As part of a push toward greater dietary awareness, the UCVA encourages its members to lessen their dependence on factory-farmed meat as a food source, as the Chinese meat industry adds around 150 million tons of carbon dioxide to the atmosphere every year. Supporters also call for across-the-board greenhouse gas cuts, minimal global warming, and sustainable development.
Alongside the rise of animal protectionism — a position within animal rights theory advocating a gradual social change toward the minimum possible consumption of all animal products — more and more young Chinese are viewing vegetarianism as a healthy, eco-friendly, and trendy lifestyle. Vegetarian and vegan student groups are gnawing away at China’s predilection for meat while shattering the misconception that the country’s only vegetarians are Buddhist monks and cholesterol-conscious elderly people.
At China’s universities, young vegetarians meet up with the coordination of the UCVA and, through charity projects, raise awareness of vegetarianism among their peers. These meetings are not militant affairs: Usually, the college’s UCVA branch will invite scholars and speakers from other vegetarian organizations to give a presentation at the campus. Liu Jichen, the UCVA’s founder and the director of its Tsinghua University branch, says that UCVA already has a presence in 107 colleges across the country and has recruited 186 branch managers hailing from 31 cities.

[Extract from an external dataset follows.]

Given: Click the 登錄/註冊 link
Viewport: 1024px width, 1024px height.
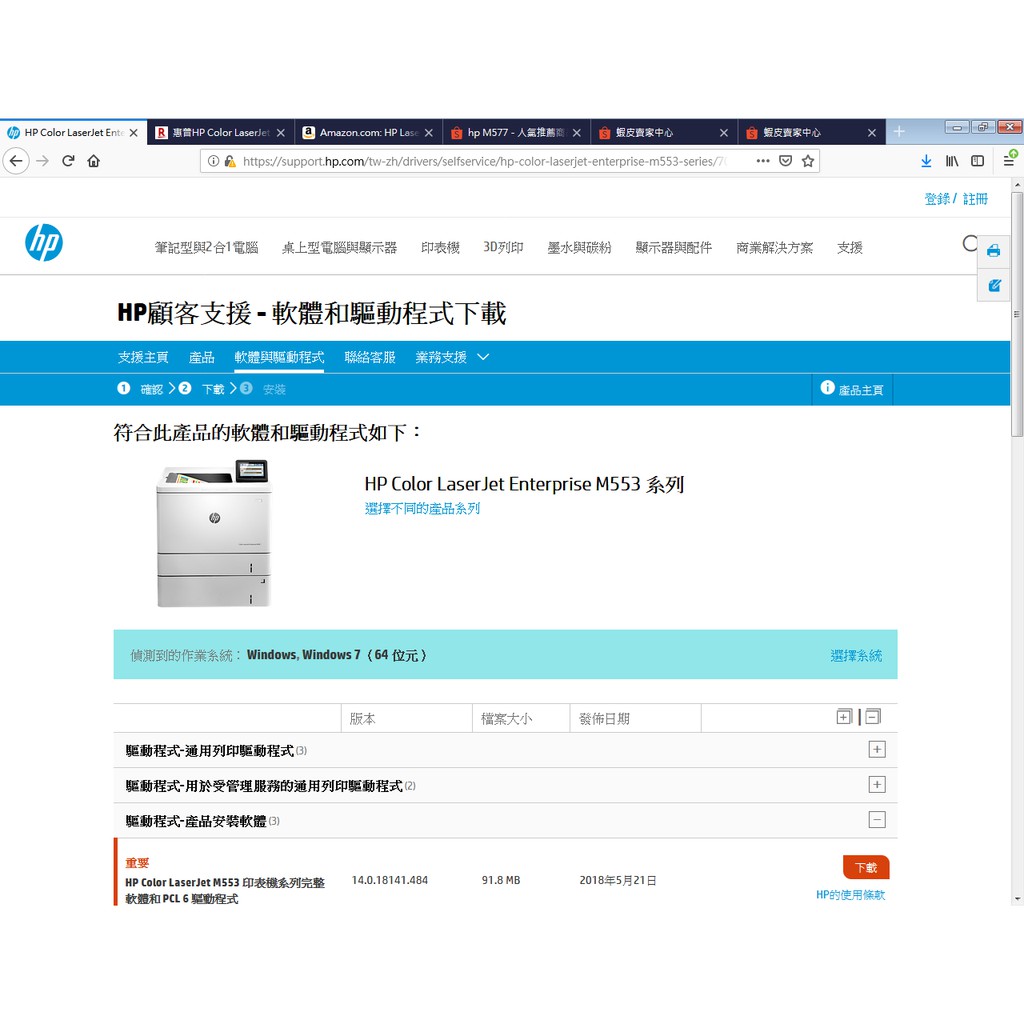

The UCVA may be a young organization, but they have grand ambitions. They hope to engage current students, alumni, and faculty members to establish vegetarian groups in higher education institutions across the country to provide systematic, yearlong assistance to fellow students who want to go veggie. As all Chinese university societies require the sponsorship of a faculty member, the UCVA also works with community leaders and other university groups to find teaching staff who believe in UCVA’s philosophy.
Alongside these goals, the UCVA also encourages graduate students to address vegetarianism as a possible thesis topic. In the future, they hope to broaden their educational offerings through volunteering activities, team excursions, and greater cross-cultural engagement with youth vegetarian organizations across the world.
Given the philosophical overlap between vegetarianism and animal protectionism, the UCVA has been developing closer relations with animal rights groups. In September, for instance, they teamed up with environmental organization WildAid in distributing the latter’s pamphlet, “Eating for Tomorrow,” at more than 30 Chinese universities. The pamphlet spelled out practical ways to lower carbon emissions through food choices.
Perhaps most ambitious of all, the UCVA wants to develop a youth panel on climate change, bringing together environmental protection organizations from 100 domestic and international universities to support a cooperative agreement on the issue. In doing so, they hope to make the popularization of vegetarian diets a mission for eco-protection groups and NGOs worldwide.
It is a project that has won the support of Jiang Jinsong, a professor at Tsinghua University’s Institute of Science, Technology and Society. “I have always believed that vegetarianism embodied the deepest historical roots of human civilization and that it will be of significant value for our future,” Jiang told me in an October interview. “Young people, especially college students, are idealistic, empathetic, passionate, and willing to contribute. They are willing to accept new ways of thinking, excel at using new tools and methods, and easily accept new ways of doing things. Young people have qualities that resonate strongly with vegetarian culture.”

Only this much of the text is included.